Koronavirüsü evde hafif geçiriyorum diye sevinmeyin! Bu hata ölüme kadar götürebilir
Sağlık Bakanlığı Toplum Bilimleri Kurulu üyesi Prof. Dr. Mustafa Necmi İlhan, "İlacı kullanmıyor, 3-4 gün sonra 112 ile acil servise başvuruyor.
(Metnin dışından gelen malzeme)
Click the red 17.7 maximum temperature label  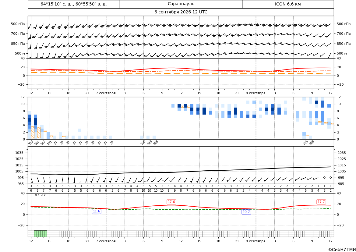(x=321, y=202)
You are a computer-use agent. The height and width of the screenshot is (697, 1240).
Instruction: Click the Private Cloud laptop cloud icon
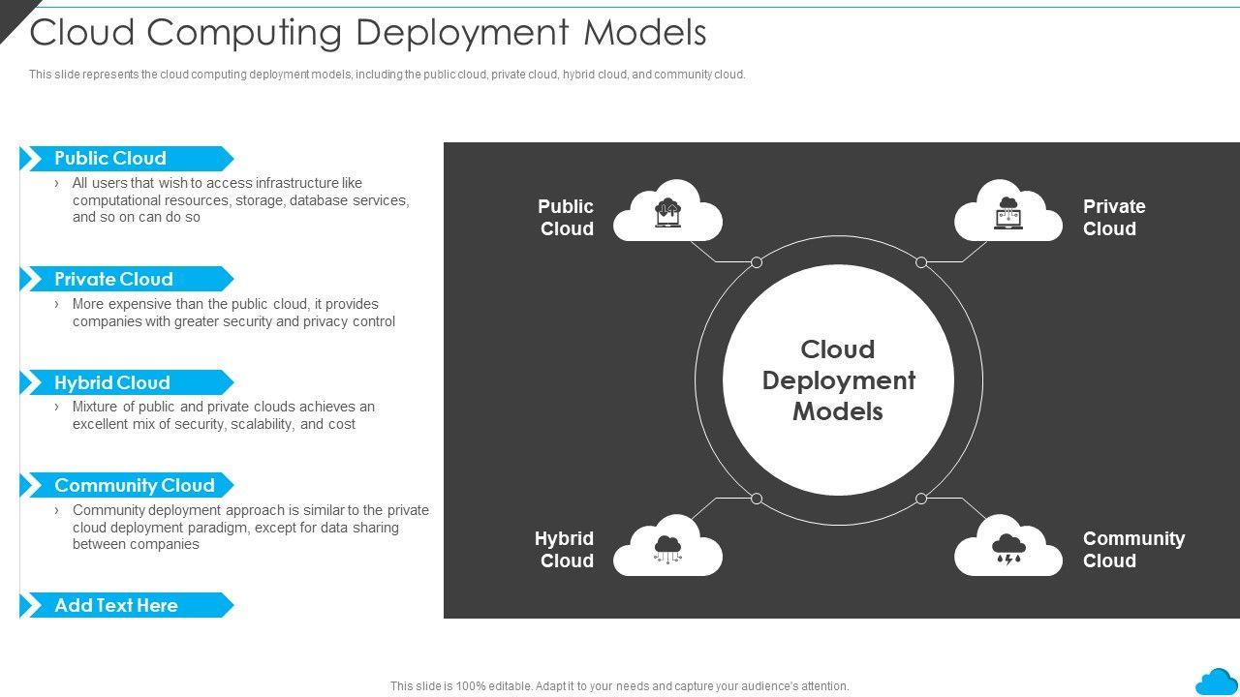click(1008, 212)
Bu sefer biz bu kişiyi yoğun bakıma alıyoruz. İlaç kullanılmadığı takdirde sonu ölüme kadar gidebiliyor" dedi.
Koronavirüs hastalığını evde hafif geçiren bazı vatandaşlar, tedavi için verilen ilaçları çeşitli gerekçelerle kullanmakta tereddüt ederken, uzmanlardan uyarı geldi.
Gazi Üniversitesi Tıp Fakültesi Halk Sağlığı Ana Bilim Dalı Başkanı ve Sağlık Bakanlığı Toplum Bilimleri Kurulu üyesi Prof. Dr. Mustafa Necmi İlhan, hekimlerin önerilerinin dikkate alınması gerektiğini belirtti.
İlhan, "İster yoğun bakım olsun, ister evde olsun, ister hastanede yatarak tedavi olsun hep aslında aynı ilaçları kullanıyoruz. Vatandaşlarımız, bu ilaçların kullanım onayı olduğunu bilmesi, bu ilaçları kullanmadıkları takdirde iyileşmeyeceklerini bilmesi gerekir.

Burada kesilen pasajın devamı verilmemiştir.